Food Services Hopes Meal Plan Change Will Simplify Decisions
If you have a meal plan, you’ve probably heard Penn State Food Services will have a different meal plan setup next fall: three options for meal plans rather than the six currently offered. At first glance, this seems counter-productive. Wouldn’t it be better to have more options? Not necessarily.
“Our meal plan as it existed before was probably too wide as far as breadth of choice,” Associate Director of Residential Dining Jim Richard said.
With six levels so close together, the difference between two levels doesn’t mean a lot over the course of 16 weeks. Students often had trouble choosing between arbitrary levels like four and five because they were so similar, so Food Services hopes to simplify this process by offering three distinct meal plan levels.
Level two will now be the default meal plan, about the equivalent of the old level three.
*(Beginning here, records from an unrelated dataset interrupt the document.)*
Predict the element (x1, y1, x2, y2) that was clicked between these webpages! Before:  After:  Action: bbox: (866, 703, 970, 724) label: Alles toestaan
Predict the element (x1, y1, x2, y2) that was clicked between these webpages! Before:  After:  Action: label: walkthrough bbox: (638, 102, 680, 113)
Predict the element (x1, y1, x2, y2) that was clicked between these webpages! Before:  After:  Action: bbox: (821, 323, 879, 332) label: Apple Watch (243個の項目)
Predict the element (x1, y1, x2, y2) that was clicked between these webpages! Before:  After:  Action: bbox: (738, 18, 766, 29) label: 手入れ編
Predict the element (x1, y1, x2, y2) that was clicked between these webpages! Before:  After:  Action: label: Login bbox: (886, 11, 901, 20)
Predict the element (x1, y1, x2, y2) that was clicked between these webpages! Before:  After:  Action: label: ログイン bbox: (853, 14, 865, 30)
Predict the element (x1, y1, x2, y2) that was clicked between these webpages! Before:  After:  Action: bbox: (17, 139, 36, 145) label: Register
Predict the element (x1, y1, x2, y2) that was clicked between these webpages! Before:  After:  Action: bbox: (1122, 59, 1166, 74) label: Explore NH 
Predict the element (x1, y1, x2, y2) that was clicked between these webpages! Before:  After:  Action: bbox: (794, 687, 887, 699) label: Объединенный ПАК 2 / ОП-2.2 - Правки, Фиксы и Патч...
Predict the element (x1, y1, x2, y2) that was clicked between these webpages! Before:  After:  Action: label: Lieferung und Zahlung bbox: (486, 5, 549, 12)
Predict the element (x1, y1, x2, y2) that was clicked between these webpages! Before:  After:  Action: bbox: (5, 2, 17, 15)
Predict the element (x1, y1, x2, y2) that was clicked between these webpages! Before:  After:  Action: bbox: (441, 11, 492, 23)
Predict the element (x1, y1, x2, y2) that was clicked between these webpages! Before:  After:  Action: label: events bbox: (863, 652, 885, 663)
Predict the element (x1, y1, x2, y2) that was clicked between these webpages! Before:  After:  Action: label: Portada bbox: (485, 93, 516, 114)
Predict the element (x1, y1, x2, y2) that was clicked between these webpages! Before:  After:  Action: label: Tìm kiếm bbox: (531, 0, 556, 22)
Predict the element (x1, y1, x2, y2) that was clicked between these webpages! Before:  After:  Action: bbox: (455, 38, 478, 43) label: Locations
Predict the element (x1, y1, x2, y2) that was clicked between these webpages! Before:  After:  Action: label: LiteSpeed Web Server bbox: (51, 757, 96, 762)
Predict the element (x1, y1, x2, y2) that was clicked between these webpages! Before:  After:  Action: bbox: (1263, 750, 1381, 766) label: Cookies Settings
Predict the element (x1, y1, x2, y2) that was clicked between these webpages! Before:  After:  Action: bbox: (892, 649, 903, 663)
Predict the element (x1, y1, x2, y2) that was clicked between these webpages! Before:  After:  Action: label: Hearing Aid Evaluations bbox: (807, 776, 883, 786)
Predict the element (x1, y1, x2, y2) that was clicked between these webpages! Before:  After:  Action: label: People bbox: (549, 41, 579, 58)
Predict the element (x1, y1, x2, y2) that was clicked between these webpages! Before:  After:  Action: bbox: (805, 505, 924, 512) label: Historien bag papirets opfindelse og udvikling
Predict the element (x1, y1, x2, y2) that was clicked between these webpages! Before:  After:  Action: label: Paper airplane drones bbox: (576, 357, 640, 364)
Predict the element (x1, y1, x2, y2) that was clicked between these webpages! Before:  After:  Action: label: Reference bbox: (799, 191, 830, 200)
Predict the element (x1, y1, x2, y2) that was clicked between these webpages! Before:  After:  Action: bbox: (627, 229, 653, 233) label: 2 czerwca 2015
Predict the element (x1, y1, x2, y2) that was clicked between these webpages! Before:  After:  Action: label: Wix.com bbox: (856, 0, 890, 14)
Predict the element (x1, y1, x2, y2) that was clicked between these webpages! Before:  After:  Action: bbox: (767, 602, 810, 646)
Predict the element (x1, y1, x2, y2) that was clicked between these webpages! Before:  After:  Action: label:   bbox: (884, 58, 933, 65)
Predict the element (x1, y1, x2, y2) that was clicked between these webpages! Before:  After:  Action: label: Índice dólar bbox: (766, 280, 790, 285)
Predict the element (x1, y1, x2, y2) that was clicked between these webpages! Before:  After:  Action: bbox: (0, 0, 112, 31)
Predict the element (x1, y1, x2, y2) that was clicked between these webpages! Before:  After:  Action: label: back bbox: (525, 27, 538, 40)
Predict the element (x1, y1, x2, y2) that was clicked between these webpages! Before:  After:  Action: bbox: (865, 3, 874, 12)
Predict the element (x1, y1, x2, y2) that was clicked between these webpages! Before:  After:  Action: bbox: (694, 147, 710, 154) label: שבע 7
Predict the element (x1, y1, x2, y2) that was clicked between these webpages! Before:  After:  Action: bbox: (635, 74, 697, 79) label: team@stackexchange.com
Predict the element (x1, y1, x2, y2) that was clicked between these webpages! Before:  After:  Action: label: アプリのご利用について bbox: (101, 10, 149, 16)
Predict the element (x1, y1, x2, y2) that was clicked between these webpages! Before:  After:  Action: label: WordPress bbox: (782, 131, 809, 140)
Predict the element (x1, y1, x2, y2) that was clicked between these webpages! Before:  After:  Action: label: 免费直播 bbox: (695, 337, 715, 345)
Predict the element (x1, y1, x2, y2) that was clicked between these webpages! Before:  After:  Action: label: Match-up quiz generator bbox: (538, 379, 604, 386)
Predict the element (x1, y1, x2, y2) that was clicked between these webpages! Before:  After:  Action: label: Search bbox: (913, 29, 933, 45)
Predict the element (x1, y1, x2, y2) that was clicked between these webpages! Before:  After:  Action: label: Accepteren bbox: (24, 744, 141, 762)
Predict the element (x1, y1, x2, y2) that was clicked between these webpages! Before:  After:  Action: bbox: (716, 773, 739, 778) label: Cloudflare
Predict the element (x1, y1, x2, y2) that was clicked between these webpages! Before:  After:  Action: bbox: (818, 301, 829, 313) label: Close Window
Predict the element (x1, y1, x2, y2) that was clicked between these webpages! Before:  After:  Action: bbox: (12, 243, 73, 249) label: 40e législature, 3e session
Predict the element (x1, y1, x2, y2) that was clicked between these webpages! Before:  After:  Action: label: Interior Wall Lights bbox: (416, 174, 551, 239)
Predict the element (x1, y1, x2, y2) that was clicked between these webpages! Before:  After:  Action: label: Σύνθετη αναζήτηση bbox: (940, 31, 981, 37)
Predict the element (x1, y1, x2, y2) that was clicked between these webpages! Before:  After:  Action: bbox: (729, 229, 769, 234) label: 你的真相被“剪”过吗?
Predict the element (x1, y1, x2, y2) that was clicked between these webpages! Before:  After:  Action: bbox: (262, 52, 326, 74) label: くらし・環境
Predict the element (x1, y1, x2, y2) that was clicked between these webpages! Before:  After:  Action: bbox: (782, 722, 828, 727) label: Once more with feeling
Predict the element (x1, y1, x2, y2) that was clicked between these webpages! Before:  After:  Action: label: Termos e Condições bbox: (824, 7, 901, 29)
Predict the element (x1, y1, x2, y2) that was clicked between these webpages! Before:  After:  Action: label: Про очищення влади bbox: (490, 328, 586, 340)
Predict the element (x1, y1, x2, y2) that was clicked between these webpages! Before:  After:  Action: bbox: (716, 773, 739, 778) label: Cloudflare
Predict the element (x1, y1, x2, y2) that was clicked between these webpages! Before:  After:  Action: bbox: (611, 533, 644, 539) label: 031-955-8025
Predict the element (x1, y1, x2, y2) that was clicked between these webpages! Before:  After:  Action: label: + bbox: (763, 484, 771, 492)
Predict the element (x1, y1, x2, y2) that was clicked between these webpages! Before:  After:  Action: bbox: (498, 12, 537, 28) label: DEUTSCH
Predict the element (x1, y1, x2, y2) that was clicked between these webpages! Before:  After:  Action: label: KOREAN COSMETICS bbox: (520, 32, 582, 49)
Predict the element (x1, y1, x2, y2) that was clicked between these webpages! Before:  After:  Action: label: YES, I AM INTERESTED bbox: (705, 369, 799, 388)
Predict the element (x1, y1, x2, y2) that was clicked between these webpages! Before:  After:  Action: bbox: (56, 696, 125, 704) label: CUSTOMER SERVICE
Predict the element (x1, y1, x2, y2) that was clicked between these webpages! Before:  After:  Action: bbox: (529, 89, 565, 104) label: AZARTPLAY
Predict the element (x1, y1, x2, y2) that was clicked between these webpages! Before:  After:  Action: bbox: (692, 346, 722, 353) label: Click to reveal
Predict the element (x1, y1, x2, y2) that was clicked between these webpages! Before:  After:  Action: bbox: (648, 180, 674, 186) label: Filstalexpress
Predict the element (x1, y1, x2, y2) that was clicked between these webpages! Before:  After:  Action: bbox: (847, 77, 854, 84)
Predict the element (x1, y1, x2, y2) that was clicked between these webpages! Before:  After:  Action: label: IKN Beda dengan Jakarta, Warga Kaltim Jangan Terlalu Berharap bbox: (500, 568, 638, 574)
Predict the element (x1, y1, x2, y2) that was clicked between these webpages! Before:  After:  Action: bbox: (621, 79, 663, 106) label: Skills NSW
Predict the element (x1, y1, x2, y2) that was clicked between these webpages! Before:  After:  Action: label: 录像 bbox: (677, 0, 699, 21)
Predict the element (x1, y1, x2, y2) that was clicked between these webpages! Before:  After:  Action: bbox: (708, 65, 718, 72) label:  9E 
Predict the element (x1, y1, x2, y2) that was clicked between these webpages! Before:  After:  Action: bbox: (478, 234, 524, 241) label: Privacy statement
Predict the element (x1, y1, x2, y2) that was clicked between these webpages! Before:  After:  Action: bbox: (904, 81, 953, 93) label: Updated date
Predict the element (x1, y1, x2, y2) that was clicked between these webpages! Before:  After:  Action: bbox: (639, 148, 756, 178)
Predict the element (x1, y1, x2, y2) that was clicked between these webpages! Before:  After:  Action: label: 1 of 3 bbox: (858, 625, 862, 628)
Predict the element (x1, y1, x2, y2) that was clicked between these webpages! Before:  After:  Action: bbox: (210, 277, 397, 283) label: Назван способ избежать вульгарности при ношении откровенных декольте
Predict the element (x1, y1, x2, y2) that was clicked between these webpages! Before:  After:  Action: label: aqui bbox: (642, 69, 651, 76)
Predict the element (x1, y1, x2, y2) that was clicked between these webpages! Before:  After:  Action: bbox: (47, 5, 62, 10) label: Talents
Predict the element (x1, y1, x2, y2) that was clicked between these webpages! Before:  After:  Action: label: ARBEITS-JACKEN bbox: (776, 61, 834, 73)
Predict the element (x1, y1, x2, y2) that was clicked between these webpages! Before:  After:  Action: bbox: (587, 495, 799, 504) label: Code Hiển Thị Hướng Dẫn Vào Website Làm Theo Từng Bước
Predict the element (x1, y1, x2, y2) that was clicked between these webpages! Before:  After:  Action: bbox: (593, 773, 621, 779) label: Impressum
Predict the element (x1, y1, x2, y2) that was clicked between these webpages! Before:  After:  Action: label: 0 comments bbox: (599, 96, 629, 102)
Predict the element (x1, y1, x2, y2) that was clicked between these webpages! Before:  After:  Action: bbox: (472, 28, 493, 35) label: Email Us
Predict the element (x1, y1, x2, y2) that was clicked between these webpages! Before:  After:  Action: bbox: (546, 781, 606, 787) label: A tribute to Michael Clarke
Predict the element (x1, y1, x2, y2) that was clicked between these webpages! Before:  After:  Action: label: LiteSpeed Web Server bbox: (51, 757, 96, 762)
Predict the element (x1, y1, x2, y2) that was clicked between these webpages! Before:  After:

This provides about 12-14 meals each week according to pricing in the all-you-care-to-eat dining commons locations. Level three will be closer to the old level five, providing 19 dining commons meals each week.
For students on a budget, level one will be even lower than the old level one. Meal plans will also maintain their interaction with LionCash. This way, students can purchase level one to begin with and then add LionCash to finish out the semester if necessary, in a sort of de facto pay-as-you-go plan.
“We felt the need to draw a comparator [between the old and new meal plan systems] so parents and students alike can make good decisions on what level they should be on,” Richard said.
Food Services doesn’t have exact numbers yet on how many meal points will be included on each plan, but expects the Penn State Board of Trustees to approve the detailed final plan at its next meeting in February.